A primeira reação de Haddad foi anunciar estudos para restringir a destinação de renda de beneficiários do Bolsa Família às bets. É um caminho que deveria ser abandonado por que a tendência é isso não acabar bem.
Depois de vedar gastos de beneficiários do Bolsa Família com apostas, em que outras restrições Haddad está pensando? Está bolando algum plano para também limitar ou vedar a compra de cigarros ou bebidas alcoólicas? Nas regras do Bolsa Família, nenhum produto ou serviço, nem esses sabidamente prejudiciais à saúde, inclusive mental, sofre restrições; é total a liberdade de escolha do que fazer com o dinheiro recebido.
Que tal, aproveitando a onda, impor limites às compras de açúcar, café, chocolates, ovos, alimentos ultraprocessados e outros produtos que, de tempos em tempos, são condenados, com base em pesquisas científicas, por causarem doenças e impactarem, negativamente, o orçamento e a capacidade de atendimento da saúde pública?
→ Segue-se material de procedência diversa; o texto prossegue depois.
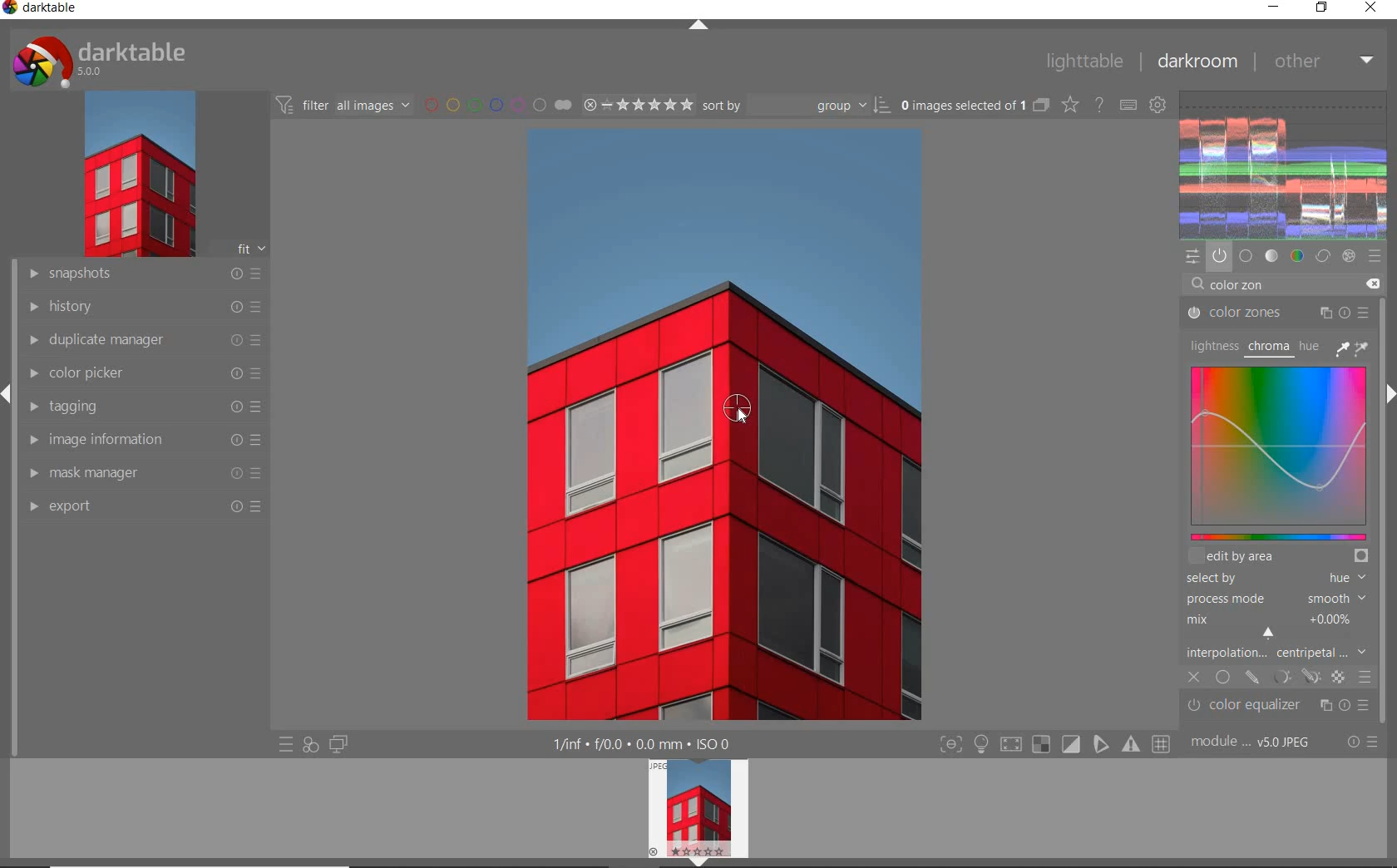 The width and height of the screenshot is (1397, 868). I want to click on COLOR PICKER TOOL POSITION, so click(736, 409).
Vinte anos depois do surgimento do Bolsa Família, renascido das cinzas do Fome Zero, parece haver um esquecimento do que determinou o desenho do programa de transferência condicionada de renda. A ideia do Fome Zero era limitar os gastos com a renda transferida a alimentos, mas a reação forte contra a liberdade de escolha dos cadastrados acabou com qualquer restrição.
É um evidente equívoco querer tutelar os mais pobres e vulneráveis, como se fossem cidadãos incapazes. O fato de serem vulneráveis não torna os beneficiários do Bolsa Família menos cidadãos do que os demais.
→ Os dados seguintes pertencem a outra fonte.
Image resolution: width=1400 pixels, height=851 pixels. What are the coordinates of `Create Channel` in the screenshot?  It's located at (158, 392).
A conclusão natural desse fato incontestável é a de que a possível vacina para a epidemia das apostas não está no uso do que as pessoas fazem do dinheiro transferido por programas sociais. Mas, sim, nos espaços e brechas na regulamentação que permitem a destinação de parte dos recursos para atividades socialmente deletérias.
Em outras palavras, a questão que precisa ser atacada não é a da liberdade de gastar, inclusive a renda que chega por programas sociais para vulneráveis. O “X” do negócio está na liberdade de oferecer aos consumidores, quase sem restrições, produtos e serviços que deveriam ter consumo limitado e desestimulado.
A solução eficaz do problema, em resumo, deve mirar não no consumidor, mas na oferta de produtos e serviços prejudiciais à população.